Eastwood delivers certain kinds of lines with more venom than anyone else. "Get off my lawn," he warns a group of Hmong toughs, aiming a rifle at them and threatening to blow them to smithereens. But some of Walt's targets are too easy. After all, how much gumption does it take for a man with Dirty Harry's sarcasm to go toe-to-toe with a priest who looks young enough to have just graduated from high school. And the movie feels totally predictable when Walt confronts a group of young black men who are threatening Her's character. Walt does everything to intimidate them but tell them to go ahead and make his day.

Eastwood being tough always has some kick, but this kind of movie wields a double-edged sword. Those who will find Walt's racism amusing are given a free pass to yuck it up as he calls his Hmong neighbors gooks and slopes. (Why they're so good-natured about these slurs is beyond me.) At the same time, the movie goes to great pains to make sure that we know it doesn't share Walt's views and even forces Walt to admit that he might be wrong about a few things. At one point, he says he feels closer to his earnest Hmong neighbors than to either of his two sons.

"Gran Torino" no doubt will connect with audiences, but I'd rank it low on the Eastwood totem poll, a bland-looking and not entirely credible effort when compared with Eastwood masterpieces such as "Mystic River." Make no mistake; I've been an Eastwood fan since the Dirty Harry days and before. I don't need another lecture, though, on the awful, soul-shattering consequences of violence -- not from a movie with more than its share of sitcom dialogue.

In one scene, Walt takes young Thao to meet the local barber (John Carrol Lynch). He wants to teach the boy how to interact with men -- by which he means white ethnic men. Walt and the Barber trade ethic slurs in a gruff but supposedly good-natured way. This scene -- perhaps intended as the movie's funniest -- seemed so self-consciously concocted that I wondered why Eastwood, a man whose movie taste can be impeccable, didn't hide it under a rock.

"Button" up for a long, sad ride


At the beginning of "The Curious Case of Benjamin Button," a man invents a clock that runs backward. He installs this regressive timepiece in a prominent spot at the local train station. His intention is silly but oddly noble.
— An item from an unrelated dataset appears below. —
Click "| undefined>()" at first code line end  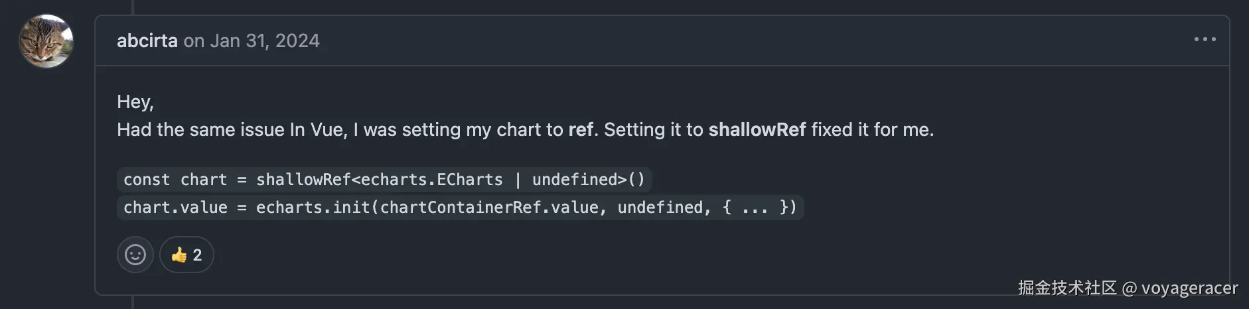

If time moves backward perhaps we can recover the lives of young men lost during World War I. Of course, the backward-moving clock also stands as a metaphor for what's about to happen to the movie's main character.

I'm sick of symbolic gestures in movies, but I let the business about the clock pass, hoping I'd become absorbed in "Benjamin Button's" rhythms regardless of which way its clock happened to be running. But for too much of its 167-minute running time, "Benjamin Button" feels as if the clock's not running at all. David Fincher, a director with a taste for edgy and weird drama, takes a radical step away from his strong suit for a movie that doesn't really kick in until Cate Blanchett shows up and -- single-handedly, I think -- turns the proceedings into a mildly poignant romance.

Although "Benjamin Button" is an impressively massive undertaking, I found little reward in watching Benjamin, the movie's main character, evolve backward -- from a tiny, wizened and incredibly ugly infant (his birth) to a sweet-looking baby (just before his death). Benjamin is born an old man in a tiny body. He goes through old age and middle age before turning into a handsome young man played by Brad Pitt.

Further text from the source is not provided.